The use of Data Mining in the categorization of patients with Azoospermia

1Unit of Reproductive Endocrinology, 1st Department of Obstetrics & Gynaecology, and 2Laboratory of Medical Informatics, Aristotle University of Thessaloniki, Thessaloniki, Greece

Abstract

OBJECTIVE: Data Mining is a relatively new field of Medical Informatics. The aim of this study was to compare Data Mining diagnosis with clinical diagnosis by applying a Data Miner (DM) to a clinical dataset of infertile men with azoospermia. DESIGN: One hundred and forty-seven azoospermic men were clinically classified into four groups: a) obstructive azoospermia (n=63), b) non-obstructive azoospermia (n=71), c) hypergonadotropic hypogonadism (n=2), and d) hypogonadotropic hypogonadism (n=11). The DM (IBM's DB2/Intelligent Miner for Data® 6.1) was asked to reproduce a four-cluster model. RESULTS: DM formed four groups of patients: a) eugonadal men with normal testicular volume and normal FSH levels (n=86), b) eugonadal men with significantly reduced testicular volume (median 6.5 cm3) and very high FSH levels (n=29), c) eugonadal men with moderately reduced testicular volume (median 14.5 cm3) and raised FSH levels (n=20), and d) hypogonadal men (n=12). Overall DM concordance rate in hypogonadal men was 92%, in obstructive azoospermia 73%, and in non-obstructive azoospermia 69%. CONCLUSIONS: Data Mining produced clinically meaningful results though different from those of the clinical diagnosis. It is possible that the use of large sets of structured and formalised data and continuous evaluation of DM results will generate a useful methodology for the clinician.

INTRODUCTION

Approximately 15% of couples are unable to conceive after one year of unprotected intercourse. A male factor is solely responsible in about 20% of infertile couples and contributory in another 30-40%.1 The World Health Organisation suggests specific diagnostic algorithms for the classification and treatment of male infertility.2 Men with azoospermia constitute a special group of male infertility. Azoospermia is defined as the complete absence of sperm from the ejaculate, even after centrifugation.

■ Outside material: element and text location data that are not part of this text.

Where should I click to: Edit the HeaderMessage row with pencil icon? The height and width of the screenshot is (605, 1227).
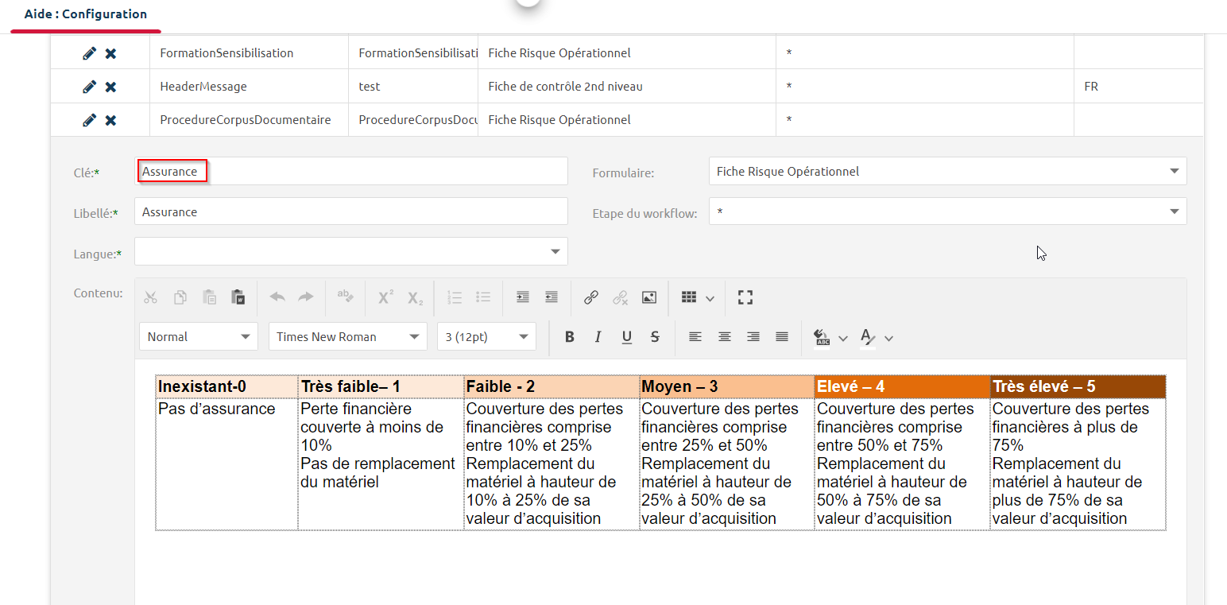pos(89,87)
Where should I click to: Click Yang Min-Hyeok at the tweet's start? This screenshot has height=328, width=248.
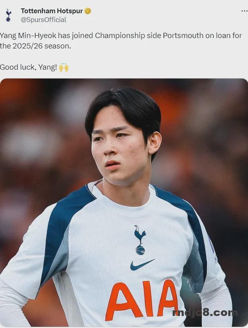tap(28, 36)
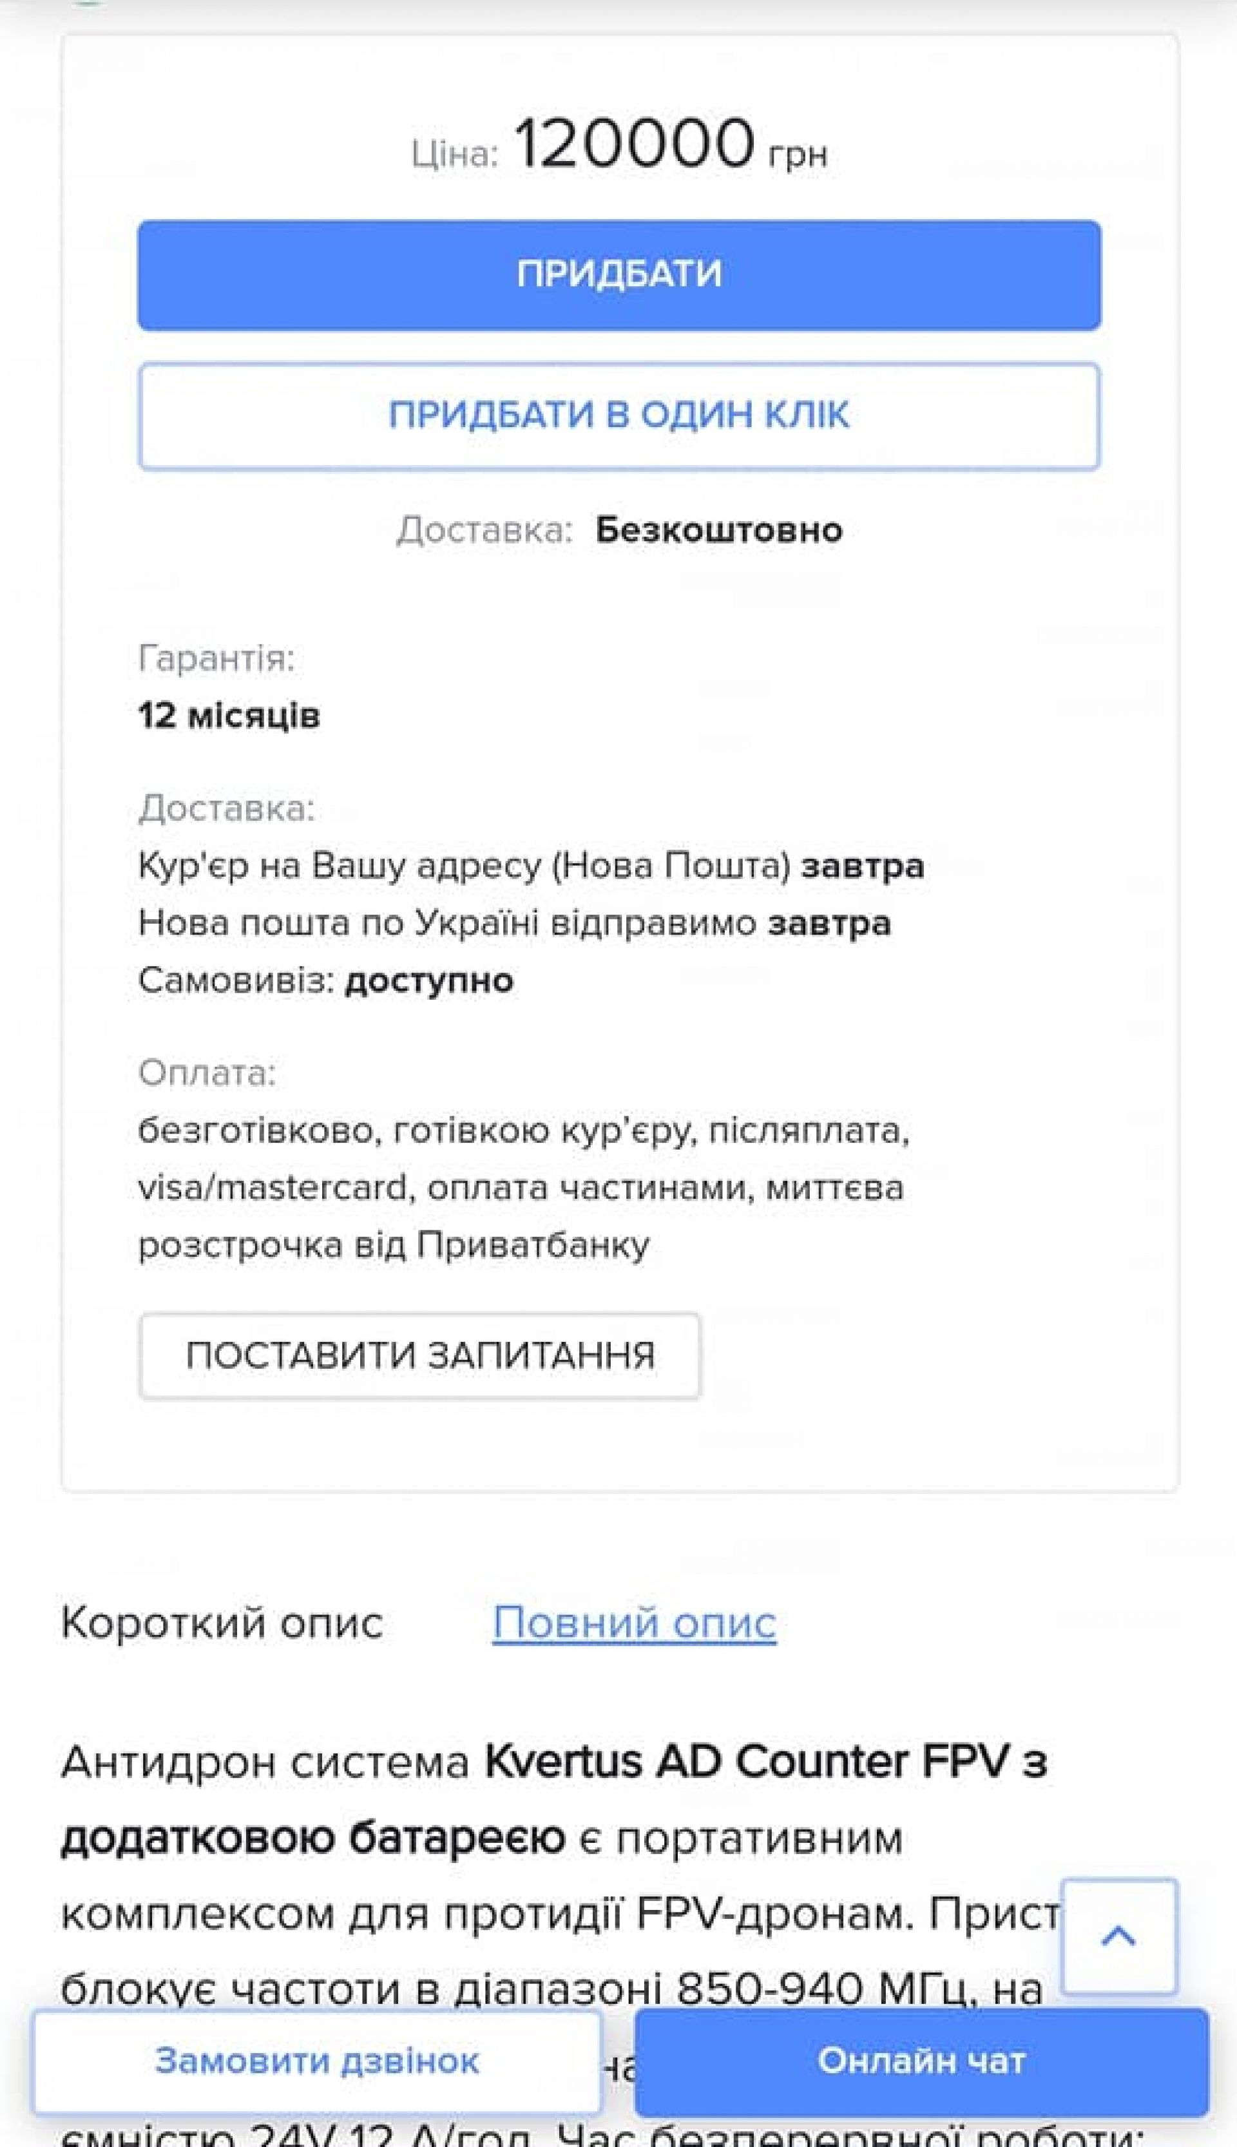
Task: Request a callback via Замовити дзвінок
Action: [317, 2061]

Azoospermia is a laboratory finding and not a diagnosis; therefore, it can be the result of a wide spectrum of pathophysiological conditions that call for different therapeutic approaches.

Knowledge discovery in databases is the computing process of finding useful hidden information in large datasets.3-5 Data Mining is one step during the process of knowledge discovery. It consists of mining algorithms which reproduce a set of patterns that can be further applied to other databases. Statistics, machine learning, database techniques, pattern recognition, and optimization techniques are the main tools of Data Mining.3-5

The aim of this study was to compare Data Mining diagnosis with clinical diagnosis by applying a Data Miner (DM) to a clinical dataset of infertile men with azoospermia.

SUBJECTS AND METHODOLOGY

Clinical notes of 3000 infertile men evaluated at the outpatient clinic of the Unit of Reproductive Endocrinology from 1990 to 2004 were studied retrospectively. Of these subjects, 204 men with azoospermia were identified (6.8%). Full history was retrieved from 147 of these men. A database consisting of eleven clinical and laboratory parameters was constructed: 1) age, 2) referral reason (presenting complaint), 3) personal andrologic history, 4) presence of secondary sex characteristics, 5) mean testicular volume, 6) presence of varicocele, 7) follicle stimulating hormone (FSH) serum levels, 8) luteinizing hormone (LH) serum levels, 9) testosterone (T) serum levels, 10) sperm volume, and 11) cytopathology findings from testicular fine needle aspiration biopsies (FNA).

The cohort of azoospermic men was clinically classified into four subgroups: a) eugonadal men with obstructive azoospermia (n=63, 42.8%), b) eugonadal men with non-obstructive azoospermia (n=71, 48.3%), c) hypergonadotropic hypogonadal men (n=2, 1.4%), and d) hypogonadotropic hypogonadal men (n=11, 7.5%) (Table 1 ).

Secondary sexual characteristics, mean testicular volume, serum levels of FSH, LH and T were clinically considered as primary factors for Data Mining, whereas the remaining parameters were considered as secondary factors for the computing process. Cytopathology findings were excluded from further analysis because of the significant number of missing data (34/147, 23%).

The data from the patients files were manually entered in a computer database (Microsoft Excel for Windows®, Microsoft Office 2003). Finally, the database was transferred from Excel to a DataBase2 file so that it be compatible with the DM (DB2/Intelligent Miner for Data ®, IBM, version 6.1).

DM was specifically programmed to form four subgroups of men (clustering model with limited number of produced groups). By this means, comparison with the four clinical groups would be more feasible.

RESULTS

The Data Mining results are presented in Table 2 . The four-cluster model produced four groups of azoospermic men.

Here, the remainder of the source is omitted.